I know I’m getting older. If you live long enough that’s what happens. I’m okay with that. Really, I am.
What I find unsettling more and more is the fact that I am muttering to myself a lot, which usually includes the slow, shaking of the head, a rolling of the eyes in disbelief, and the commensurate accompaniment of deep sighs.
What, you ask, has brought about this mild form of apoplexy? Actually, it’s rather elementary, as Sherlock Holmes oft stated to his side-kick Dr. Watson. My babbling to no one in particular is attributable to the amazing dearth of true statesmanship and the requisite leadership that should be evident in our elected officials. Where, I ask, are the principled representatives of the people? Where are the men and women with the courage of their convictions to stand alone if need be? Where are the elected officials who strive to be a representative of the people? Where are the patriots who could not be bought by any special interest groups, or swayed from the course of doing what is right for America?
Looking back on our history, there were men and women who helped shape this nation who were larger than life; patriots who stood up and were counted during the infancy of this new nation. There were fifty-six members in the Continental Congress who came together to forge a document that has been the envy of the world – The Declaration of Independence.
So I took some time to read about each of the signers of this historic document. Besides being awed by their courage, several things stood out. First, quite a few were immigrants. Mostly they were from England, Wales, Ireland and Scotland. A number of these men came to America when they were adults, willing to adopt a new land as their home, and then fight for its freedom. Second, more than a few were very well off financially. One man was regarded as the richest man in America at that time. All of them, to a man, invested all of their financial resources into the revolution. With one or possibly two exceptions, none of them were able to recover their wealth, ultimately dying in abject poverty. Third, a number of them were constantly on the run for their lives from the British. Some saw their families killed and their homes and fields burned during the Revolutionary War. Yet they did not lose their nerve, serving this new nation even while experiencing personal loss and devastating calamity. This was true sacrifice in action. Fourth, these men, in all but a few cases, were very well educated, more often than not in European schools as well as in America. And fifth, a large number of these men were outspoken in their opposition to slavery, calling for its swift end. They also understood that this new nation might never see the light of day if this issue was forced. Slavery was still generally accepted. But the seeds of its demise were planted by the blood and sacrifice of the Founding Fathers. I saw this quote the other day that fits these patriots: “They understood, as few others have, that our Constitution and the freedoms it guarantees are worth fighting for.” These men had sand.

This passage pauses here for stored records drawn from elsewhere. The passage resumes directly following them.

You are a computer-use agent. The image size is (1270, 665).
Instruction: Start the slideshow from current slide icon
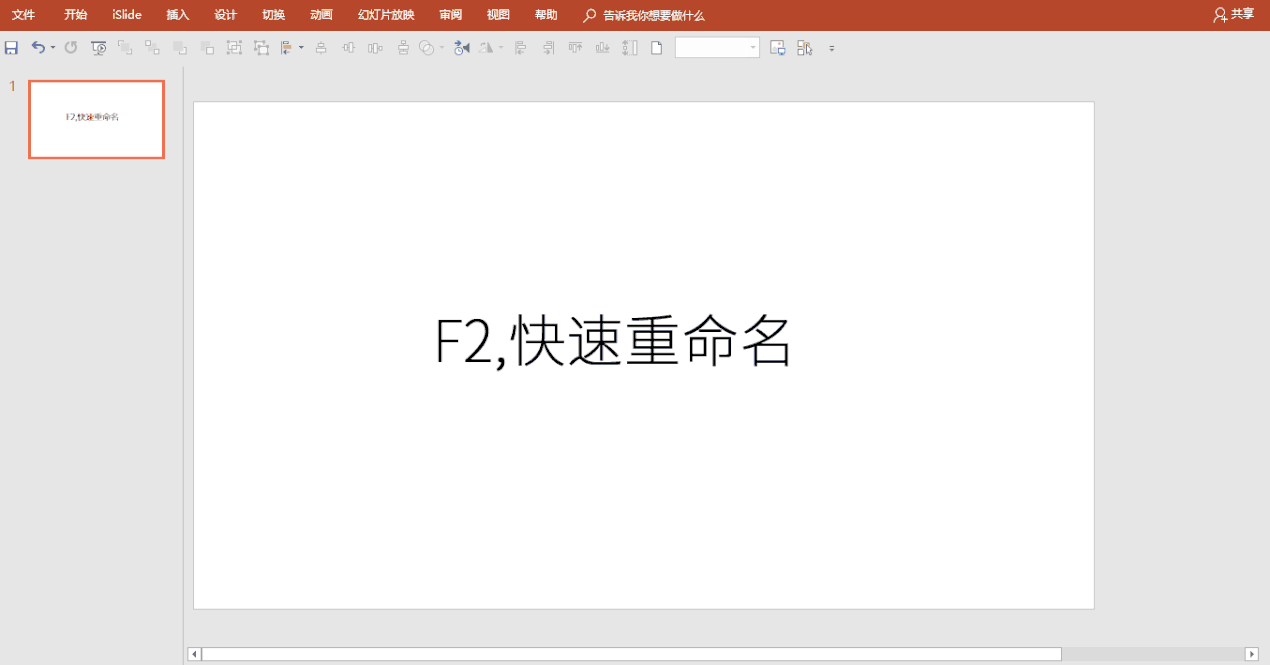pos(99,47)
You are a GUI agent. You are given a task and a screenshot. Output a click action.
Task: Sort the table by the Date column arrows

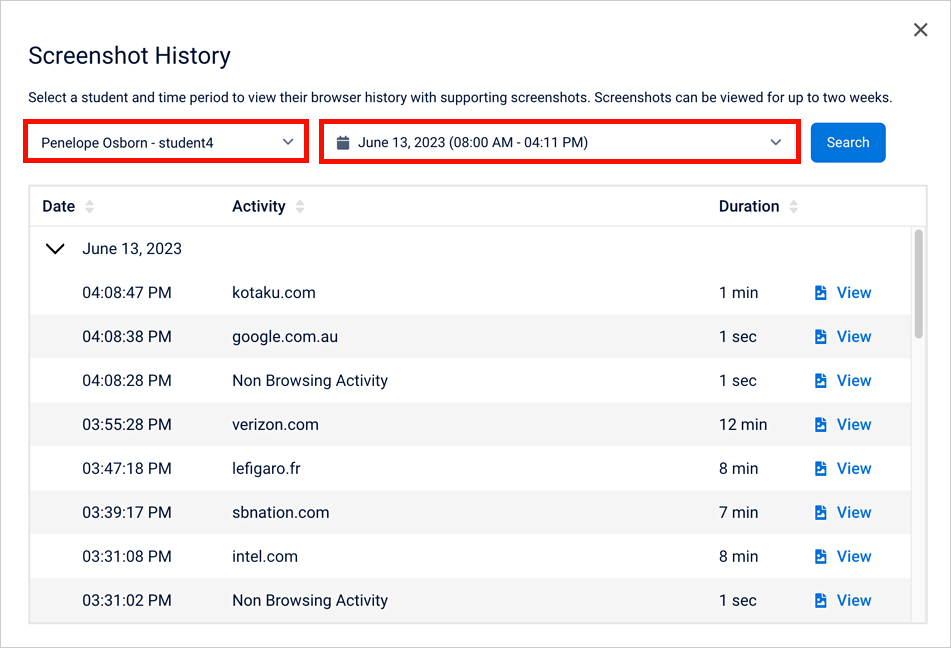[x=90, y=206]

Do we have such leaders today? Where are the heroes today? Can we point to any person that we would want our children and grandchildren to emulate?
I’ll tell you where the patriots are today. They are the Soldiers, Sailors, Coast Guardsmen, Marines and Airmen who are taking the fight to the enemy across the globe, hunting down terrorists wherever they are found.

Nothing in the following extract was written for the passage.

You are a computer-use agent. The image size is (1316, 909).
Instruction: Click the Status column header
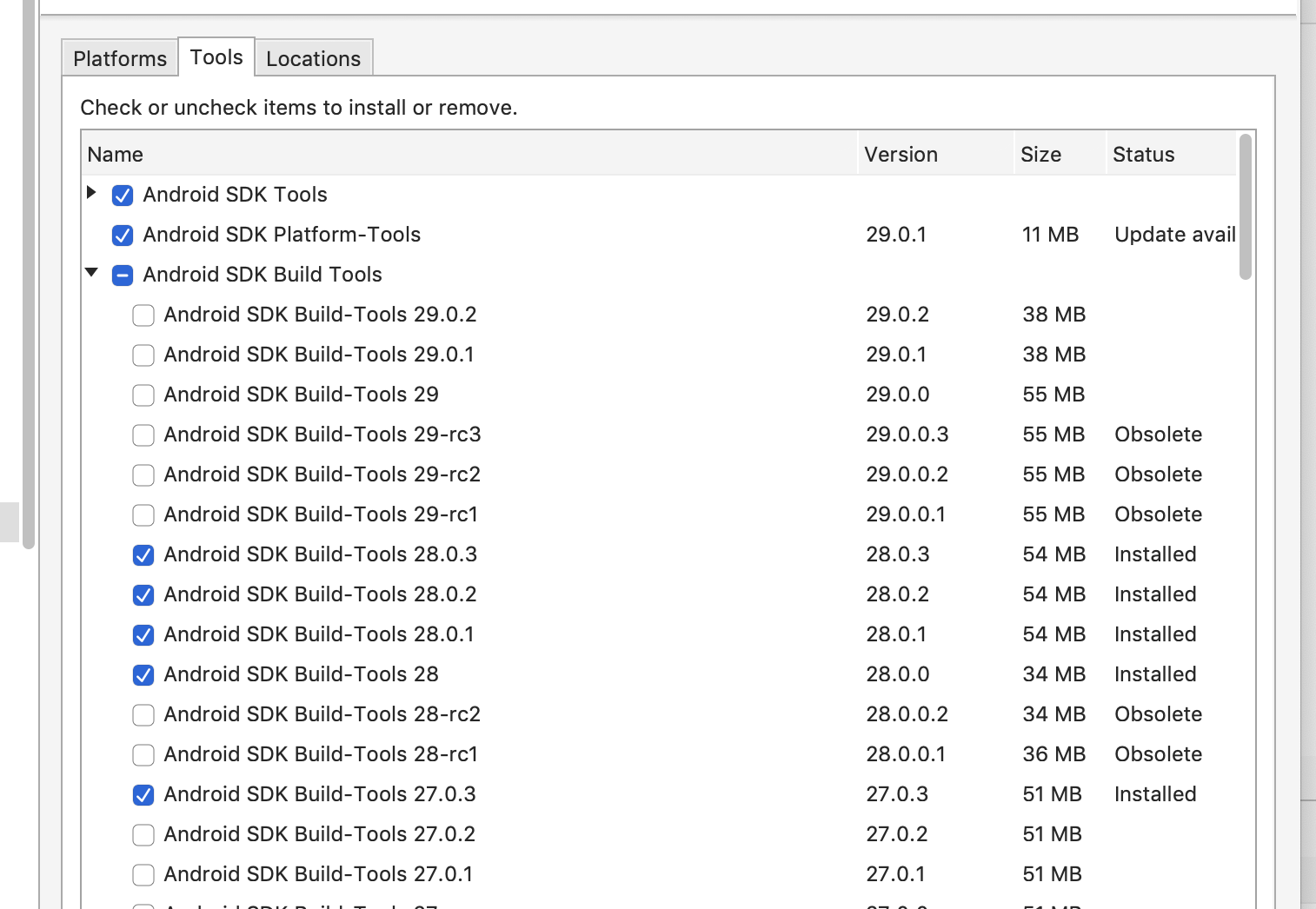tap(1143, 154)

These patriots are soldiers like Private First Class Edwin Burrueto. This young man is from Peru where he earned his college degree. But since the school was not accredited, his degree was not recognized in the U.S. After immigrating to the United States PFC Burrueto believed this was a nation worth fighting for. So he joined the Army and became a mortar man. During a one-year tour in Iraq (2005-06) he reenlisted, was promoted, earned his citizenship, and has taken college courses online to earn his degree. Now that’s my kind of American patriot!
Allow me to comment on one more patriot. Last week I wrote about a book I had recently read regarding Iraqi general, Georges Sada, called “Saddam’s Secrets.” Toward the end of the book, General Sada made this observation of American general, David Petraeus. Sada witnessed Petraeus up close and personal while he served as commander in charge of training the new Iraqi Army. “I can tell you that he (Petraeus) is doing a great job,” Sada said, “and he works from early morning until late in the evening. I’ve seen him there at the defense ministry until late in the evening. He’s a faithful officer, and he knows how important it is to train the Iraqi soldiers to take over the job of defending the country; I’m very proud of the work he has done.”
This is the same General Petraeus who is currently the Commander of the Multi-National Forces in Iraq. He will be reporting to Congress in September on how well the counterinsurgency is going. Be watching for this! You can go on-line to get weekly updates from the general’s web site: www.mnf-iraq.com.
With patriots like these, we will surely win this war.